▶ [Document passage]:
The horizontal coordinate of UAV u at time slot k is denoted as

q_{u, k} = \{x_{u, k}, y_{u, k}\}, \forall u \in U, k \in K

. The flight direction of UAV u is limited by an angle of

ψ_{u, k} \in [0, 2 π)

and a velocity of

V_{u, k} \in [0, V_{max}]

, where

V_{max}

is the maximum flight velocity of the UAV. The coordinates of UAV u can be expressed as

x_{u, k} = x_{u, 0} + \sum_{k^{*} = 1}^{k} V_{u, k^{*}} δ cos (ψ_{u, k^{*}})

and

y_{u, k} = y_{u, 0} + \sum_{k^{*} = 1}^{k} V_{u, k^{*}} δ sin (ψ_{u, k^{*}})

, respectively. Considering the limitation of the flight range,

x_{u, k}

and

y_{u, k}

are respectively constrained by

0 \leq x_{u, k} \leq x_{max}, \forall u \in U, k \in K

(1)

0 \leq y_{u, k} \leq y_{max}, \forall u \in U, k \in K

(2)

where

x_{max}

and

y_{max}

are the length and width of the target area, respectively. Moreover, the distance between UAV u and UAV

u^{*}

at == time slot k can be expressed as

d_{u, u^{*}, k} = \sqrt{{(x_{u, k} - x_{u^{*}, k})}^{2} + {(y_{u, k} - y_{u^{*}, k})}^{2}}

. In order to avoid a collision, it is necessary to ensure the minimum safety distance

d^{min}

between UAVs, which is expressed as

d_{u, u^{*}, k} \geq d^{min} . \forall u, u^{*} \in U, u \neq u^{*}, k \in K

(3)

Denote the set

i \in I = \{0, 1, \dots, M\}

as the set of OBS and buoys, where

i = 0

means the OBS. The horizontal coordinate of buoy m and the OBS is

(x_{i}, y_{i})

. Hence, the distance of the buoy–UAV and UAV–OBS at time slot k can be given by

d_{u, i, k} = \sqrt{{(x_{u, k} - x_{i})}^{2} + {(y_{u, k} - y_{i})}^{2} + H^{2}}

.

2.1. Channel Model

Due to the special maritime propagation, we adopted the model of the air-to-ground channel and the two-ray path loss model [27]. More specifically, the probability of the LoS link is expressed as

P_{u, i, k}^{LoS} = \frac{1}{1 + a exp (- b (ψ_{u, i, k} - a))}

, where a and b are two constant values depending on the environment.

▶ [Requirements]: Condense the paragraph of the UAV flight passage beginning "Due to the special maritime propagation" into a short bulleted list that keeps its main facts. The material that follows comes from a different source than the UAV flight passage.

▶ [Entries on finding words and elements]:
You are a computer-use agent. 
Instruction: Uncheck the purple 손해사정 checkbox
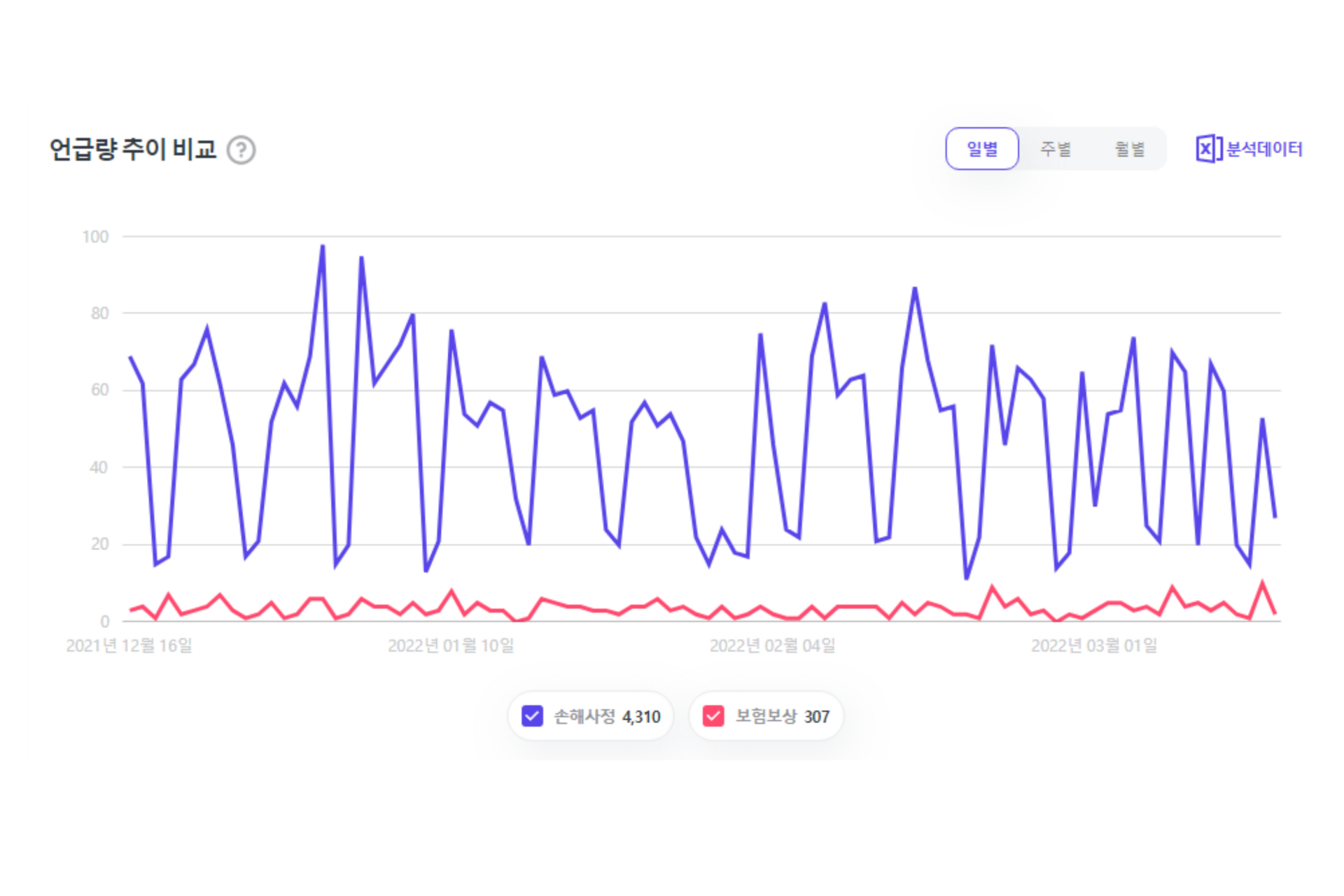point(532,716)
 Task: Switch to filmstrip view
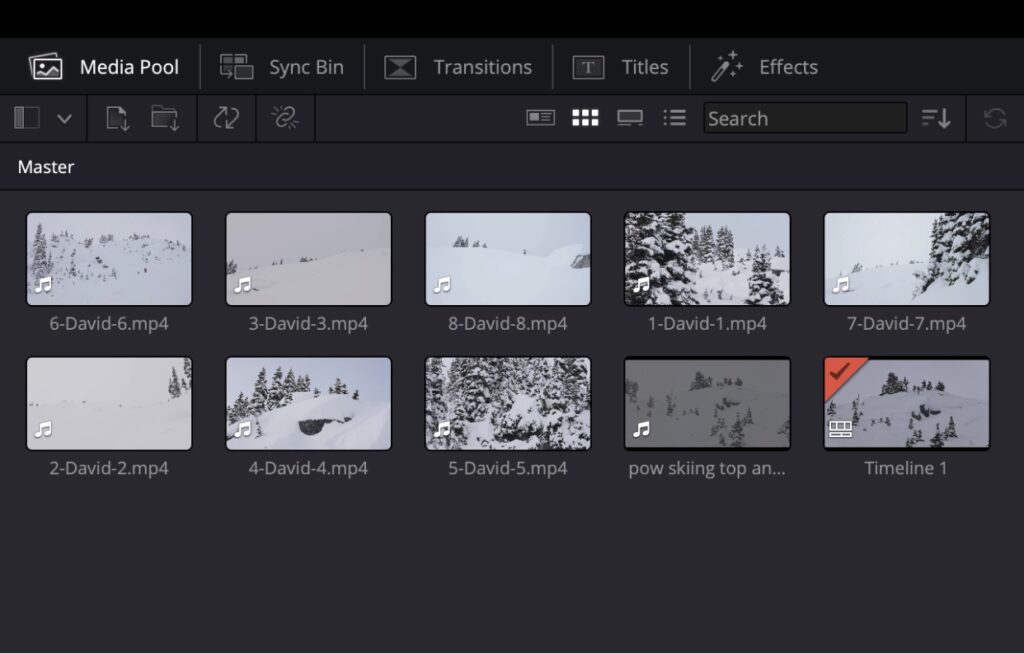click(629, 118)
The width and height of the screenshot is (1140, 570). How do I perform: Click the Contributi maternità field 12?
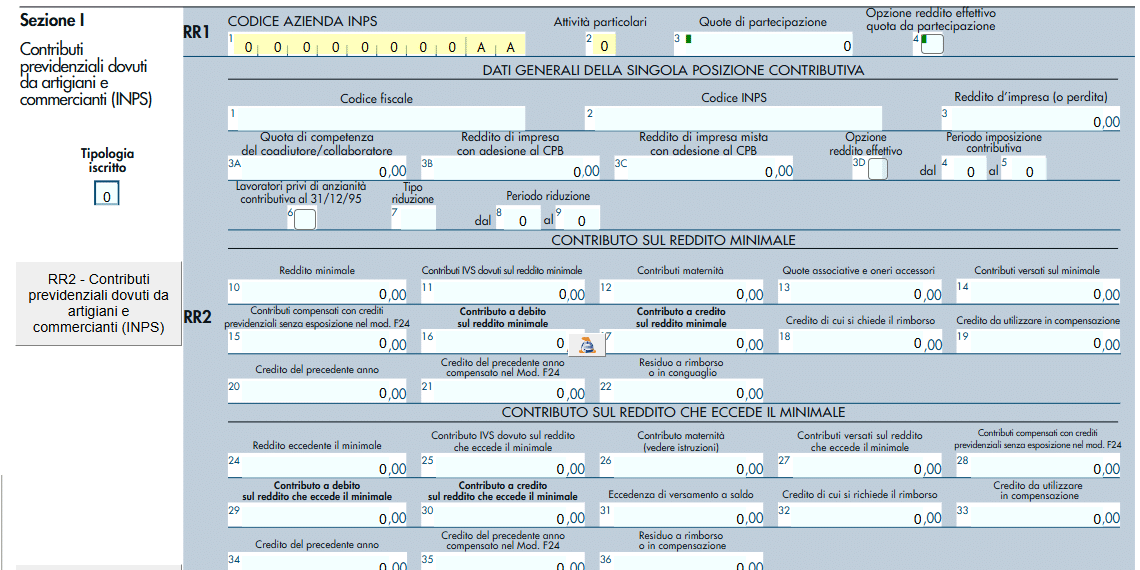click(682, 292)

▶ [The result]:
- Because of special maritime propagation, the authors adopted the air-to-ground channel model and the two-ray path loss model [27].
- The probability of the LoS link is P_{u, i, k}^{LoS} = \frac{1}{1 + a exp (- b (ψ_{u, i, k} - a))}.
- a and b are two constants that depend on the environment.